Facebook-owend virtual reality firm Oculus has been at the centre of a lawsuit since ZeniMax (parent company of iD Software, the studio that created Doom) accused now Oculus CTO John Carmack of taking intellectual property with him when he left iD. Tuesday saw Facebook CEO Mark Zuckerberg take to the stand, and on Thursday it was Oculus founder Palmer Luckey's turn.
According to Bloomberg, Luckey denied ZeniMax’s claims that he violated a non-disclosure agreement he signed after the convention that barred him from sharing secrets about how the device works. He said that in showing the headset to the investors he relied only on “executable code” that didn’t reveal the underlying proprietary source code. He said: “I didn’t take confidential code. I ran it and demonstrated it through the headset. It is not true I took the code.”
The entirety of the lawsuit challenges Oculus' origin story, claiming that Luckey lacked the expertise to develop the virtual reality technology. Gizmodo reported that part of a heated exchange between Luckey and the prosecution focused on his lack of college degree, while Facebook's lawyers emphasised his hobbyist interests and electronics tinkering from the age of nine.
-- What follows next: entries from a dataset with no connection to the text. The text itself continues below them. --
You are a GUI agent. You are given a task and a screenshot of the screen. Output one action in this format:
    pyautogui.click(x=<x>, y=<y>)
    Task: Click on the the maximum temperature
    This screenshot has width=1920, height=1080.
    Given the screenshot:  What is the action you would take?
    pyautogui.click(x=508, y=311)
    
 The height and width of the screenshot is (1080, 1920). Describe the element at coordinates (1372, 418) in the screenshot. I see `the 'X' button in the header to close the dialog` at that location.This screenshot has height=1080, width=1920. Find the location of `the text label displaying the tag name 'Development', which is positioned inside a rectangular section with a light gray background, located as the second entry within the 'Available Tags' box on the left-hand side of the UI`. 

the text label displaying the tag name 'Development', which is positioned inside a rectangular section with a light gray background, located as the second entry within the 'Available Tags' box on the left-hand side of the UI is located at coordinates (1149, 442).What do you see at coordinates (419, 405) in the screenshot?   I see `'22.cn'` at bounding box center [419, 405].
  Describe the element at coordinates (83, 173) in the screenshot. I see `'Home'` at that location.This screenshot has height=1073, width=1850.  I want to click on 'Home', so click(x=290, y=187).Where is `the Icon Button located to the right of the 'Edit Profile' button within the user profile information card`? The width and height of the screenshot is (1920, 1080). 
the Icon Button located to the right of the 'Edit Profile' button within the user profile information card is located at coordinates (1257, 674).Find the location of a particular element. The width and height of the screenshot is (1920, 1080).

In 2014, Carmack stated that ZeniMax owns the code he wrote while working there but "they don't own VR". According to Oculus, Luckey sent Carmack a protoype of the Rift headset in 2012, and demoed a ported version of Doom 3 for it, before iD to join the company in 2013.
This was the first public appearance for the Oculus founder since it emerged that he was funding 'shitposting' groups online which were pushing anti-Hilary Clinton memes online. Luckey had donated $10,000 to a pro-Trump group called Nimble America that has a stated purpose to prove that "shitposting is powerful and meme magic is real". In light of the controversy, Luckey skipped a large Oculus event in October.